Posted Sat March 23, 2024 4:28pmReport post

Happy Saturday, very windy but bright where we are.

We are re hoping to stay in my home after this awful journey and were wondering how many people have managed to stay in their property they lived in before the knock and how life's been after the sentence, be it custodial, non custodial.

My person has been told many different things by different people, some saying he wouldn't be allowed to live back with me, some saying he'd be in a hostel and probation would tell him where he can live.

I own our home and his communication offences were not in the local area so I can't see how he could be made to move away from the area. I suppose a lot depends on the media and if it was reported on etc.

Any comments on this and outcomes would be really appreciated.

Thanks in advance and hope everyone is staying safe and well xxx

Ocean

Member since
September 2023

772 posts

Posted Sat March 23, 2024 6:19pmReport post

We haven't moved even though the media reported our address. My son received a 2 year suspended sentence and we returned home straight from court. We did lay low for a few days after the media published the story but apart from that we live in our home in the way we always have.

AnxiousGirl

Member since
December 2023

222 posts

Posted Sat March 23, 2024 8:42pmReport post

I am still in my home. I told him he wasn't welcome back. He has been housed temporarily but no one from police or probation have ever contacted me to check this was the case. Unsure what would have happened if I had allowed him home

Katie28

Member since
December 2021

183 posts

Posted Sun March 24, 2024 1:27pmReport post

We stayed together and stayed in our home. Even after horrendous media coverage twice first at the plea hearing and then 4 weeks later at sentencing. We live in a small close and have a recognisable name and the media mentioned both. We don't have any involvement with neighbours and if any walk past us they put their heads down. At the beginning I started to plan to move to the other end of the country and change our names however after intervention from my sister who advised we both needed family around us and stability we decided to stay. We have a beautiful home that we have both worked hard for and on reflection now I am glad we decided to stay put. I will always be anxious and on alert but we are now living a more structured and calmer life. We have lost some close family and his friends but we are adapting to the shift in relationships. It was extremely hard in the beginning but I am so glad now that I stood by the decisions I made then.

Stored data:
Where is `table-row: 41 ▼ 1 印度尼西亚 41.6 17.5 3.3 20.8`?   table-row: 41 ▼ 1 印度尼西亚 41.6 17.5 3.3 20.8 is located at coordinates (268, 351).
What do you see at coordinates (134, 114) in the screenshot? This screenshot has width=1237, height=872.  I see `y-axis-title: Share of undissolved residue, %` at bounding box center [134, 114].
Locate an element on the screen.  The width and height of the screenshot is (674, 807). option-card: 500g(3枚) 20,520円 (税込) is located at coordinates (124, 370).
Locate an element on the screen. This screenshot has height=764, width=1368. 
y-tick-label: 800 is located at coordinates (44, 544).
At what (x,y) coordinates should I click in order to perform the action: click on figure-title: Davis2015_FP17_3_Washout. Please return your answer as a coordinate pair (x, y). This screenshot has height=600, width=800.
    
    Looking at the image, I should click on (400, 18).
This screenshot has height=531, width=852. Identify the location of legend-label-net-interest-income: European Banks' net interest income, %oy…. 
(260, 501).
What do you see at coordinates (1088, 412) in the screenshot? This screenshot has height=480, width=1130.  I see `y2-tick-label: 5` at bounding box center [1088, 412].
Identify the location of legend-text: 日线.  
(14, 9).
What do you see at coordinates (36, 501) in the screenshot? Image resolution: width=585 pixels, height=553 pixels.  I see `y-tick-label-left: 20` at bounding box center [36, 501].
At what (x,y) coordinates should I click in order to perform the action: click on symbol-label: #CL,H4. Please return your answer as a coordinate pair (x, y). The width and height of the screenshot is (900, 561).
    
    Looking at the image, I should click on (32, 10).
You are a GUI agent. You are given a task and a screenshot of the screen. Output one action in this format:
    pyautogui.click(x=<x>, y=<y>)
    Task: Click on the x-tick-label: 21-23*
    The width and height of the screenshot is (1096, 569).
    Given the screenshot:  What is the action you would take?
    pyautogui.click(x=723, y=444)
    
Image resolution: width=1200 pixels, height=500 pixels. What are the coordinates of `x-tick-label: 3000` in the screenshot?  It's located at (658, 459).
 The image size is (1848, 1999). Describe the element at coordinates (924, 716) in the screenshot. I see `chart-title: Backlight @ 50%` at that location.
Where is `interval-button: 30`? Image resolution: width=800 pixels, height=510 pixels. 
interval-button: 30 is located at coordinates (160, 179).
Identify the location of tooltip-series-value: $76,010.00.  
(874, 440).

■ **Required action 1**
Using the forum thread about staying in the family home, answer these questions:
(a) What sentence did Ocean's son receive?
(b) Which member's sister advised that they both needed family around them and stability?
(c) How does the opening post describe the weather?
■ **Required action 2**
Continue the forum thread about staying in the family home, picking up after the final sentence of the last post.

■ **Your response 1**
(a) A 2 year suspended sentence.
(b) Katie28.
(c) Very windy but bright.

■ **Your response 2**
Katie xx

Inturmoil1974

Member since
November 2022

279 posts

Posted Sun March 24, 2024 7:30pmReport post

I remember when we had the media attention my oh was saying we have to move my daughter and I said no as we had done nothing wrong, I gave my oh the option to ride the storm or move on himself he chose to stay I guess we all go I to fight or flight mode but as with this whole journey never make a snap decision x

SH9231

Member since
August 2023

52 posts

Posted Mon March 25, 2024 8:07amReport post

We stayed together and in our home too. Ours sounds very similar to Katie's story. I made it clear to OH at the start I wouldn't be moving and that we would have to ride this out. Media coverage sensationalised what happened, highlighted the prestigious company he used to work for and my health condition.

Some neighbours have been brilliant, one was round yesterday asking OH how to fix his ipad. Others ignore us and we ended up going doing the police and legal route with another set that were determined to drive us out.

We also have someone from further down the road that always stops and stares when she sees us so she just gets a 2 finger salute. She had put dog poo on my car when this all kicked off and when I caught her about to do it again she crumbled and backed off. We are 2.5 years post sentencing and have moved on with our lives, its a sad reflection on the lives of those who still try to make it issue.

As inturmoil says, it's fight or flight and if you can ride it out it might not be as bad as you fear.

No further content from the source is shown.